Everyone gasped and murmured as the images flickered across the screen. It was a power point made by a teacher rating her students’ sexual prowess.

Students streamed into the Kaye Auditorium on Sept. 19 for “Don’t Post Your Rep Away: Text, Sext and Internet Safety,” co-hosted by the Student Government Program Board and Alpha Delta Pi. Dr. Sameer Hinduja, Associate Professor of the School of Criminology and Criminal Justice, spoke about safely using social networks like Facebook, Twitter and Youtube.

Hinduja covered internet safety and advised students how to be careful on what they uploaded, protect their information and avoid online dating abuse.

His presentation included interactive polls where students texted their answers to questions like
“How technologically savvy do you feel you are?”

James Lavia.
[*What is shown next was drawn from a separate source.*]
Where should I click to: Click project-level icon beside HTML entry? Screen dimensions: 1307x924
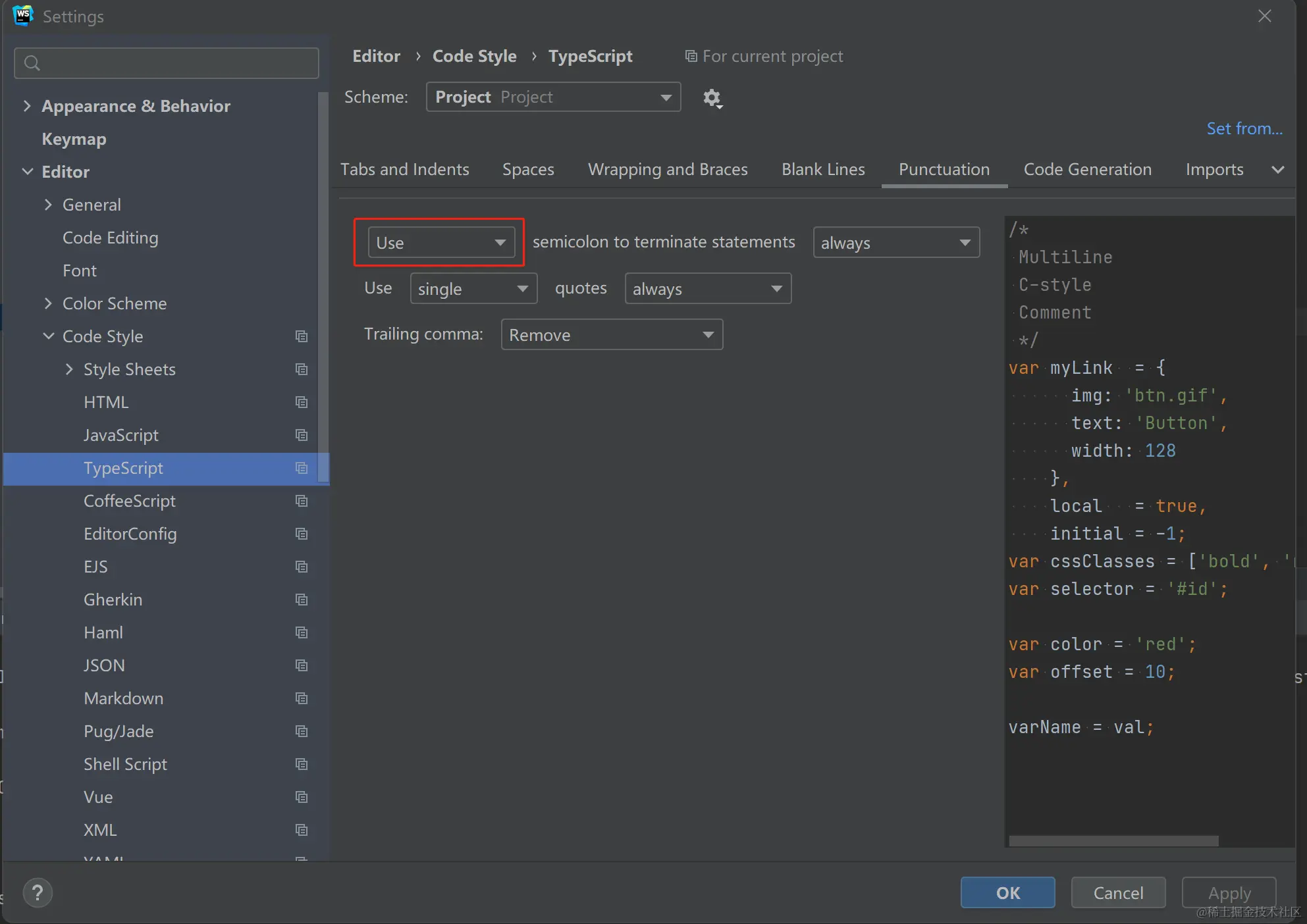click(x=302, y=402)
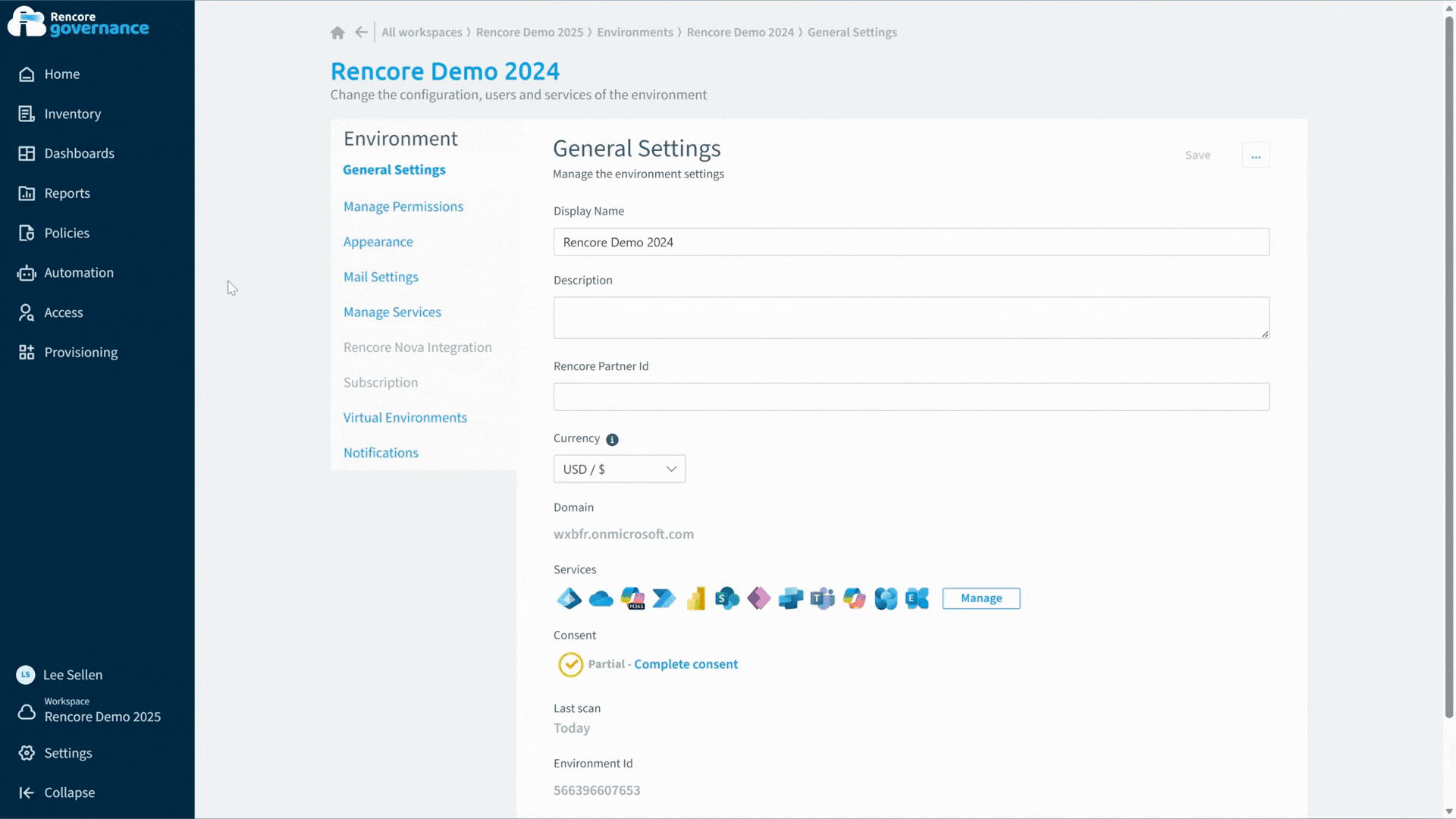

Photo by Allyn Farach.

Student James Lavia rated himself “pretty safe,” claiming, “I don’t think that my identity would be stolen.”

He also showed the negative consequences of social networking, including messy relationship details and posting about work, especially if you’ve ‘friended’ your bosses and coworkers.

One involved a girl who was complaining about her boss, calling him a “wanker” and a “perv.” He fired her over Facebook. “This person was just getting something off [their] chest,” Hinduja said, showing another post where a girl was talking about how boring her job was. She was also fired over Facebook.

Hinduja said that 80 percent of companies use social media for recruitment. “I just want people to pause before they post…everyone will judge you because of stuff you posted online,” he said.